The answer is, I think, that I grew up on Hollywood musicals: “Show Boat,” “The Barkleys of Broadway,” “West Side Story,” “Guys and Dolls.” My favorite movie star in my youth was a dancer named Vera-Ellen (see “White Christmas” and “On the Town”), and I was also always a huge fan of Fred and Ginger, Gene and Cyd, Marge and Gower.
But I don’t dance. It’s certainly not because I think dancing is a sissy pursuit for men. Years ago I saw Edward Villela dance, and I had no trouble believing the advance publicity that he was the greatest athlete around at that point. Nor is the reason I don’t dance that I can’t dance (though I can’t)—but even if I were good at it, I know I would still be very reluctant to get up and do it.
I was thinking about this whole dancing thing because of something that happened at the neighborhood health club last week.
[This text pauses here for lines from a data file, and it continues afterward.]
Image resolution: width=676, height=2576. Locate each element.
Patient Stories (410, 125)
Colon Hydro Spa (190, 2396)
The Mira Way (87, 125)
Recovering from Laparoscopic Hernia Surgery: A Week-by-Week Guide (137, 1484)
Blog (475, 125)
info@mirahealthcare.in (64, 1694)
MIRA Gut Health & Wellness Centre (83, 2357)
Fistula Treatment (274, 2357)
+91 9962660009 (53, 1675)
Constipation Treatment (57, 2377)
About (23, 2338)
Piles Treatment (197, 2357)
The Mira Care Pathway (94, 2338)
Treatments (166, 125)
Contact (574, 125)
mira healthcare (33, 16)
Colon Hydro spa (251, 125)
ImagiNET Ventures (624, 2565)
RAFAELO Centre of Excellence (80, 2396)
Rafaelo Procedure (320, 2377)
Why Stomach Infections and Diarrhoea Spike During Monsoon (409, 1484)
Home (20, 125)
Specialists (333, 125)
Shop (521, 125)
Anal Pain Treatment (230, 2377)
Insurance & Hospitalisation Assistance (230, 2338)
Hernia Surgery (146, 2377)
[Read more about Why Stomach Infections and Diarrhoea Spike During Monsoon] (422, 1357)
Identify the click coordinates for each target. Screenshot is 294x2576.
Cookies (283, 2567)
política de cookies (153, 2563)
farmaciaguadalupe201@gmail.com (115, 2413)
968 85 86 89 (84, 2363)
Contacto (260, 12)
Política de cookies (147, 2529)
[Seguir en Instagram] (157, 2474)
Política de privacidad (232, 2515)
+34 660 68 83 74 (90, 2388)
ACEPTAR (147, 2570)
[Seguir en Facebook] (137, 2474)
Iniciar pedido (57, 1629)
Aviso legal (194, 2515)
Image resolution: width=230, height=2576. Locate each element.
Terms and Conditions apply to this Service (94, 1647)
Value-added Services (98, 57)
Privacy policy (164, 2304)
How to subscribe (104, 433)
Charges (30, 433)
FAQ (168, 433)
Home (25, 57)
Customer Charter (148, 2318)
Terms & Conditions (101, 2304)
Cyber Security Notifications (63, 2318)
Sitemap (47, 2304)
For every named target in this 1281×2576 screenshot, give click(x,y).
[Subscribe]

The club has gotten very popular in recent days, with the result that it’s practically impossible to find an exercise machine of any kind if you try to get in right after work. For a while Barb and I were lucky enough to lay claim to the last bike or the last treadmill, but one evening last week we arrived to find every machine taken.
Barb immediately went to a corner and started to fast dance, all by herself, totally unselfconscious despite the fact that, thanks to the mirrors that are everywhere around, she was completely visible to the 40 or 50 people who did have a machine and nothing interesting to watch as they pedaled or strode except for a 65-year-old lady in the corner dancing her heart out to “Sweet Little Sixteen.”
The health club generally has really good music to exercise to, mostly from the early “American Bandstand” era—lots of Chuck Berry and Little Richard, Elvis and the Stones—music you could really dance, too—but of course, I don’t dance. I felt a little bad about leaving Barb out there to fend for herself—she continued to dance all alone without stopping until a treadmill came available a half an hour later. “I didn’t come all the way up here to sit still for half an hour,” she told me afterwards.
I felt bad for having abandoned her, having made a quick break for the weights—but not so bad that I would ever have gotten up to dance in front of 40 or 50 people who weren’t dancing. I bet most men feel that way, and I bet a lot of other women would be as comfortable with it as Barb was.
How can it be that usually retiring, even shy, self-effacing, modest women who would never dream of fighting in the street over a parking place are so casual about getting up in front of hordes of people to dance, even sometimes when a spotlight is on them?
We were at a Navy reunion in Charleston last year and ended up at a party where an Elvis impersonator was performing. He was on a little stage, and I would say there was probably half a fleet in the audience. Elvis-Lite asked at one point whether there were any sisters in the audience, and Barb raised her hand. So over he comes, holds out his arm to Barb, and up she goes onto the stage, to fast dance while he held her hand and sang “Little Sister.”
I was thinking that I would rather have gone three with Ali than danced in that spotlight, but Barb was not only dancing; she was happily chirping the lyrics along with “Elvis.” I did notice she looked pretty cute up there.
I also noticed that Elvis didn’t dance.